Fig. 4.

KLIpS immunization could induce specific cytolytic activity. (A) AAD transgenic mice (n = 5) were immunized twice with KLIpS (triangle), KLIS (square) or PBS (control, circle) formulated with PADRE in IFA. Severn days after immunization, the immunized mice were injected with CFSE-labeled peptide-pulsed spleen cells to exam the in vivo cytolytic activity of CTLs. The specific lysis percentage represented the reduced amount of peptide-pulsed spleen cells after 18 hrs post-adoptive transfer. (Student’s t-test, KLIS vs KLIpS, ^**, p < 0.01). (B) 5 × 10⁵ CD8⁺ T cells were purified from spleens of KLIpS-immunized transgenic mice and co-cultured with 5 × 10^{3 51}Cr-labeled H2981 for 18 h.

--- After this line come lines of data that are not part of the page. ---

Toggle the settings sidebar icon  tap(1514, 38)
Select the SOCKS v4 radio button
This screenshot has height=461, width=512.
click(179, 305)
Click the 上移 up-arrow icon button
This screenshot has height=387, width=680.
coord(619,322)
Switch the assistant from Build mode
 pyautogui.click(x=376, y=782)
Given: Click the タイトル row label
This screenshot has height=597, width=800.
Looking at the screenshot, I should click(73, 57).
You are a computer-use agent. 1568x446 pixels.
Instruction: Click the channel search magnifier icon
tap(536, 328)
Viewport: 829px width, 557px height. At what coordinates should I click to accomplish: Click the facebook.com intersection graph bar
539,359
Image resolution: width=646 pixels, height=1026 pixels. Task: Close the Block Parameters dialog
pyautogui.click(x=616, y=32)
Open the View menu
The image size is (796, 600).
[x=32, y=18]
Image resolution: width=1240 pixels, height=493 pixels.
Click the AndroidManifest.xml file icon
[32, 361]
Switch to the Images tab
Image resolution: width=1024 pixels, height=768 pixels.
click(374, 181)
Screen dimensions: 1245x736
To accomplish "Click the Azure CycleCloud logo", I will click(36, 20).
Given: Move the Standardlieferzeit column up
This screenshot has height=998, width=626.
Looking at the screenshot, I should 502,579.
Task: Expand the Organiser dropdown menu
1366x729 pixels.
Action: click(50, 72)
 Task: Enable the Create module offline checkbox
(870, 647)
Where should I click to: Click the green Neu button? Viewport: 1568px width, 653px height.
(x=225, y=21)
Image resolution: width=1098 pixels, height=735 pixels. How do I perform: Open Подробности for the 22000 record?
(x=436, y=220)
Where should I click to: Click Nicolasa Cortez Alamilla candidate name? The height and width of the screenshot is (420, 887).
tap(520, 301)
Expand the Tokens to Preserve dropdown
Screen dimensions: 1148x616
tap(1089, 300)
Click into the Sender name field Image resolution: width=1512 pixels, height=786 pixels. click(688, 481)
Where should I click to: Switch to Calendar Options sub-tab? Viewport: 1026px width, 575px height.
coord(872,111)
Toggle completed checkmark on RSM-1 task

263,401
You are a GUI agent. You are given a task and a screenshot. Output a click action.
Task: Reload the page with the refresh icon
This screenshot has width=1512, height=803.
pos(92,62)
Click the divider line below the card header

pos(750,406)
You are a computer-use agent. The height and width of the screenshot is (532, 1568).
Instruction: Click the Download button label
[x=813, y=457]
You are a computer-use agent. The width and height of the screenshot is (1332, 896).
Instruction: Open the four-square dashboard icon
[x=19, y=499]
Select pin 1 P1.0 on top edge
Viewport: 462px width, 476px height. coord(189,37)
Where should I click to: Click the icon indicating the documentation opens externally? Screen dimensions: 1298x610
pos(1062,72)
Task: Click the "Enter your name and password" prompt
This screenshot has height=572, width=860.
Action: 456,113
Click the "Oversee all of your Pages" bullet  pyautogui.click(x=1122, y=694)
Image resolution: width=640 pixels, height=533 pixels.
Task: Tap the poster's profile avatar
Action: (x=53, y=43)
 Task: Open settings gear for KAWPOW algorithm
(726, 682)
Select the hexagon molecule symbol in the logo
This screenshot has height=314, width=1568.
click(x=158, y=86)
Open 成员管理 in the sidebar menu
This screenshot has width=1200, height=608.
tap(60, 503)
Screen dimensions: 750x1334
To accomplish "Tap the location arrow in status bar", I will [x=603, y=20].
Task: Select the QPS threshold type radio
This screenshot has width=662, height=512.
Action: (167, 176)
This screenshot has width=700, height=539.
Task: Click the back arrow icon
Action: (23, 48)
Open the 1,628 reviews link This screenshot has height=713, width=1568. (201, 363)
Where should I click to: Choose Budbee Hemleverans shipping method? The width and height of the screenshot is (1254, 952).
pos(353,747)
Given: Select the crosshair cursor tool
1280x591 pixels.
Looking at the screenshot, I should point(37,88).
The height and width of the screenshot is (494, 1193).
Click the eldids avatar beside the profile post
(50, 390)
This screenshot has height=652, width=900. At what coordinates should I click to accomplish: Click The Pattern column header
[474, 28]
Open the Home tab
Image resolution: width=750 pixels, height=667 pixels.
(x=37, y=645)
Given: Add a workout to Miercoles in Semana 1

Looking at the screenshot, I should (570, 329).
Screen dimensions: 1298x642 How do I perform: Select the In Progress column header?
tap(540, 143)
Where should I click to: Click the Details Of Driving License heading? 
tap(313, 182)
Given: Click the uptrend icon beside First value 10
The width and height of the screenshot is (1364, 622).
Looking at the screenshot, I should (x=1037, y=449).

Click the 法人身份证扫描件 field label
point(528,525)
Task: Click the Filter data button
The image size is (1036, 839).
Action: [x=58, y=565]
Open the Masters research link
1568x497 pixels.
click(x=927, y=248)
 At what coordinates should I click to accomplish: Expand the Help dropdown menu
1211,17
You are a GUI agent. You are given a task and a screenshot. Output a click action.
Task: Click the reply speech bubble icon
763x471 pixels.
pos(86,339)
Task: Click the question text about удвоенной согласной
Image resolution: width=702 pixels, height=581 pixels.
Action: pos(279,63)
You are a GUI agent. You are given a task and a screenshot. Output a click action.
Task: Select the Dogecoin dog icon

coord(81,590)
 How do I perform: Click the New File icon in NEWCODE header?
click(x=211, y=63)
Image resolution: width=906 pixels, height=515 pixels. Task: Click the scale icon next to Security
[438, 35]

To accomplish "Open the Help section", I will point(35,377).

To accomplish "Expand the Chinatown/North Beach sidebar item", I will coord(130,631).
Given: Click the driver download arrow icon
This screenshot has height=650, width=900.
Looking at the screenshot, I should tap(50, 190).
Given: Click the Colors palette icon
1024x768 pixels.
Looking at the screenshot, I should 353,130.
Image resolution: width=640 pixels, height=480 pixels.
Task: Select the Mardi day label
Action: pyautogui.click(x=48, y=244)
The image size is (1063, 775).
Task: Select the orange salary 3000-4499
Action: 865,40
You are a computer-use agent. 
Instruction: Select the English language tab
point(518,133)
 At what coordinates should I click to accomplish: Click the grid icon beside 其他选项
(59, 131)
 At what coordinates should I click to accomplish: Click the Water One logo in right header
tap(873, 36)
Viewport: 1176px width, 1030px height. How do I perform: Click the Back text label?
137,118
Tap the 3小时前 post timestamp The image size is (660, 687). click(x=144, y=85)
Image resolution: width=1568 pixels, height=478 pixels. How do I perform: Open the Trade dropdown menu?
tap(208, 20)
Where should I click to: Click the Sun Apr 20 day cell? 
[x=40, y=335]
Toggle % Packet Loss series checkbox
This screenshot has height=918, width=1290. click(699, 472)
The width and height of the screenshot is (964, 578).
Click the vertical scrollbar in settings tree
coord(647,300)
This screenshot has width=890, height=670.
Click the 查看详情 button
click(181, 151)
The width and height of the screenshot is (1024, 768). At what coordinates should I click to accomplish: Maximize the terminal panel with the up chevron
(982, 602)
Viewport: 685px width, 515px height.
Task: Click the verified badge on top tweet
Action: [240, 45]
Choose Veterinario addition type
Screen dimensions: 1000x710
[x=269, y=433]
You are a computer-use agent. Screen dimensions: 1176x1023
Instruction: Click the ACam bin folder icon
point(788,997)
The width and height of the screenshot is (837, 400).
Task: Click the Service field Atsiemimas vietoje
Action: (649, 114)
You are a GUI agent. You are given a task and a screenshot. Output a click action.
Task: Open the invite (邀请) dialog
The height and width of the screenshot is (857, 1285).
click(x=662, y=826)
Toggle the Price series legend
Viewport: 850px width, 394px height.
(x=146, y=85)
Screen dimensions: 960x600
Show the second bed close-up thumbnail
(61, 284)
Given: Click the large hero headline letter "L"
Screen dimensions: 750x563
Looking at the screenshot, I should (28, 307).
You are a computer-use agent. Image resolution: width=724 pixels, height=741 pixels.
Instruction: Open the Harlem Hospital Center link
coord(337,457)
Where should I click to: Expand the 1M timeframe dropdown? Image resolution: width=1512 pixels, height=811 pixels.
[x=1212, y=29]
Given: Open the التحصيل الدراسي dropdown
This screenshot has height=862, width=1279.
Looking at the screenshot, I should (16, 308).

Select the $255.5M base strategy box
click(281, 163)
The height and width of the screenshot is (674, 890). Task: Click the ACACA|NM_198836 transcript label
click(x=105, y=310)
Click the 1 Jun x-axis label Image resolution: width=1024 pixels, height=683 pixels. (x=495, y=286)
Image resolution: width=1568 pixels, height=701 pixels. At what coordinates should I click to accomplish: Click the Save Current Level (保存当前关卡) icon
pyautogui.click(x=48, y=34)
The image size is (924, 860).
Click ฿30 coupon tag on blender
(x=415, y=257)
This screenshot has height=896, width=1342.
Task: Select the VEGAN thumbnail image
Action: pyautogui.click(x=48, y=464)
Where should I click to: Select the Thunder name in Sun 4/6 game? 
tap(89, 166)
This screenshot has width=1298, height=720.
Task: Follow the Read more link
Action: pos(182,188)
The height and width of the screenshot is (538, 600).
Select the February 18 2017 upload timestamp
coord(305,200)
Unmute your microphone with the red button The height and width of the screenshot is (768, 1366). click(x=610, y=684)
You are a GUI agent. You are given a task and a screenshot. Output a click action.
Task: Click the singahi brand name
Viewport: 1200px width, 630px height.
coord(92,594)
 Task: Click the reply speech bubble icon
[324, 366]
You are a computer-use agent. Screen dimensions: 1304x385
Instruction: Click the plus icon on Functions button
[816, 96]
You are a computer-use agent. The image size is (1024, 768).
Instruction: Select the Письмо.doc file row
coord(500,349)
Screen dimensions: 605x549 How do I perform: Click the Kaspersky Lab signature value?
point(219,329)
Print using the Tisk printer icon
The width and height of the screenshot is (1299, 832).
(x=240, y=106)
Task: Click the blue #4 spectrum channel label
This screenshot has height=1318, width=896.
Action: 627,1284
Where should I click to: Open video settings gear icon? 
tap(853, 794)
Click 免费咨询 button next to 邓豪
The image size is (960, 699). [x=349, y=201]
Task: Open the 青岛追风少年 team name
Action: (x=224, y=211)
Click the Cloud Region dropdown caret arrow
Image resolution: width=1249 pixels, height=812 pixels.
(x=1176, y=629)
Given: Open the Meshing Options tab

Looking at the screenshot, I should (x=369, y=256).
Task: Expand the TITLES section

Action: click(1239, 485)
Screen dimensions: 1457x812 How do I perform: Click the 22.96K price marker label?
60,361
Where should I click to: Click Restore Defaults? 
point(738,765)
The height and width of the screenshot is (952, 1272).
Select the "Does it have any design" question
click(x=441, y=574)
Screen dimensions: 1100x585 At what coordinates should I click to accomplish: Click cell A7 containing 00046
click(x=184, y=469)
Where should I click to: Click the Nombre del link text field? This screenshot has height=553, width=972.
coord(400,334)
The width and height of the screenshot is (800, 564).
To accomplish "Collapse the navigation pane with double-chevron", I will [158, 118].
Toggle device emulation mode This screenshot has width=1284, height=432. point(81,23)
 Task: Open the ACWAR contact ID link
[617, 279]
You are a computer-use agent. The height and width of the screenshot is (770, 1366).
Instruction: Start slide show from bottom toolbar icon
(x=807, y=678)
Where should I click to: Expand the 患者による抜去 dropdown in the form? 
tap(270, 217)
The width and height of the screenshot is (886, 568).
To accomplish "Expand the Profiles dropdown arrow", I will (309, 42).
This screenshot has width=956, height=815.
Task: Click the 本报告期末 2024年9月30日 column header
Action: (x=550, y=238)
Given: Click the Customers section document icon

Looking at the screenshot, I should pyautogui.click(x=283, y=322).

The ⁵¹Cr-release assay result shows that KLIpS-stimulated mouse CD8⁺ T cells could cytolysis human lung H2981 cancer cell. ⁵¹Cr-labeled H2981 cells were incubated with 20 μg/ml anti-HLA Ab (W6/32), or purified CD8⁺ T cells were incubated with 10 μg/ml anti-CD8 Ab (53–6.7) for 15 min before co-culture. Addition of specific antibody could significantly inhibit the cytolysis activity of mouse CD8⁺ T cell. (w/o Ab vs anti-HLA Ab, ^*, p < 0.05; w/o Ab vs anti-CD8 Ab, ^**, p < 0.01). Specific lysis percentage was calculated using formula: 100 × [(experimental release − spontaneous release)/(maximal release - spontaneous release)].